Getting a medicine before a decision
Your doctor can't usually prescribe a drug for you:
- while it is still under review
- before they publish their decision
The Medicines and Healthcare Products Regulatory Agency (MHRA) licenses medicines. Very rarely, it is possible to access medicines that aren’t licensed yet through schemes, such as the early access to medicines scheme (EAMS).
What to do if you can't get a medicine
All of the organisations publish versions of their decisions for the public. So you can read the guidance to check exactly who should have the drug or treatment. The guidance might say that you can have the drug only after another treatment hasn't worked. Or you can have it if another treatment is no longer working.
It's always best to talk to your specialist about your treatment first. There might be good reasons why you can't have a particular treatment.

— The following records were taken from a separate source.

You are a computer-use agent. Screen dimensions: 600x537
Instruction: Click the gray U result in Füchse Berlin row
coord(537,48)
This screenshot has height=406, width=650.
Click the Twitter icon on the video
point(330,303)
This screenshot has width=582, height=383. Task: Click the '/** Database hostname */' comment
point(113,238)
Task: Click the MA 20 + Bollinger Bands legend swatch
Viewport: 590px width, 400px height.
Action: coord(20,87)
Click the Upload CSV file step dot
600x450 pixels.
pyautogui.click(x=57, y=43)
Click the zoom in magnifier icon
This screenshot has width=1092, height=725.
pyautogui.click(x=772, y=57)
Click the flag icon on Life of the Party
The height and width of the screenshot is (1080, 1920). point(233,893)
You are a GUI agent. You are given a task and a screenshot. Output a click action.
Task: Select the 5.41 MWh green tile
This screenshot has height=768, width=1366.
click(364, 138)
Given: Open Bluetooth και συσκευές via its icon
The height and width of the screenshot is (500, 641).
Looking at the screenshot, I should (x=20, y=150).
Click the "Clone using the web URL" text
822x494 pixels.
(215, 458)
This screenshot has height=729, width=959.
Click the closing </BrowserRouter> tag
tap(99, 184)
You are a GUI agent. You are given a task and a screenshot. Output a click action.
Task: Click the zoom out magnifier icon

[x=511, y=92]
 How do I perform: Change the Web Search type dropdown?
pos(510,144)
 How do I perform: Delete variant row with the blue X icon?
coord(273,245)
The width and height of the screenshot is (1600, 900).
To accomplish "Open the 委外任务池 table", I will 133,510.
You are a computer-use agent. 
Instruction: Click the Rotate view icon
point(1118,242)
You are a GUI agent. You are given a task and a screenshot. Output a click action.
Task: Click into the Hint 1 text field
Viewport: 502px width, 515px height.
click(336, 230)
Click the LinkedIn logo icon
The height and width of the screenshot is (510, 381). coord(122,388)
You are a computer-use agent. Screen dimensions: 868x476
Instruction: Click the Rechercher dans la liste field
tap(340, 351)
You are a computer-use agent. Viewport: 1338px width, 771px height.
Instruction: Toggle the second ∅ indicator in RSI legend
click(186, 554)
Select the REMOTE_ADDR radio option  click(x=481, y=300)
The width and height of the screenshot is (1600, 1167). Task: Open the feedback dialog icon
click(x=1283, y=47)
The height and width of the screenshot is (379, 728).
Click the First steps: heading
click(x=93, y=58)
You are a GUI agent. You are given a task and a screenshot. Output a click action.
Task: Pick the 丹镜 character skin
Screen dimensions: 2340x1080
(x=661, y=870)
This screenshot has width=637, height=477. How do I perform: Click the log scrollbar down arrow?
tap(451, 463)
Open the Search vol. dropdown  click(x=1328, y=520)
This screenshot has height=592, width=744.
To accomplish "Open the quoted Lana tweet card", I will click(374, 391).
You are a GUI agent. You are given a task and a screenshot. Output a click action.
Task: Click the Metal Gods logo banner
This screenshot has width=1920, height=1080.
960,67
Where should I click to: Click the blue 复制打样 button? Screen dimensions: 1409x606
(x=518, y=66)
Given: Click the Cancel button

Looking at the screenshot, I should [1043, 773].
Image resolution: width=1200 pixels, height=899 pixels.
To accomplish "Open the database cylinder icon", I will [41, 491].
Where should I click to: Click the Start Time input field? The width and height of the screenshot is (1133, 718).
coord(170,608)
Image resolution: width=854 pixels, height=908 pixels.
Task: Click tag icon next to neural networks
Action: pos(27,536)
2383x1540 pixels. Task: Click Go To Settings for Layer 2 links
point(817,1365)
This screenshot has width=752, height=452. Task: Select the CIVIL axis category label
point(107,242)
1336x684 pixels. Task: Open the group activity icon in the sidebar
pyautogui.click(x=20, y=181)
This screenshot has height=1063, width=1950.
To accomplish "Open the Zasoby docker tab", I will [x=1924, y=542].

Things your specialist will consider include:
- whether this is the best treatment for your cancer at this particular time
- if there is any reason why you shouldn't have the treatment, for example, the side effects
If your specialist thinks that a treatment could benefit you but it isn’t available on the NHS or HSC, there might be other ways to access it.
Patient Advice and Liaison Service (PALS)
You might have tried to access a treatment and had no success. Or you might believe you aren't getting the right treatment. In these situations, contact the patient support service in your local hospital. They may be able to help you.
- In England contact the Patient Advice and Liaison Service (PALS)
- In Scotland, contact the Patient Advice and Support Service (PASS)
- In Northern Ireland, you can get in touch with the Patient and Client Council
- In Wales, you can contact Llais
You can also contact your local authority. They should provide (or commission locally) an independent advocacy service. This service covers the NHS, HSC, social care and mental health services.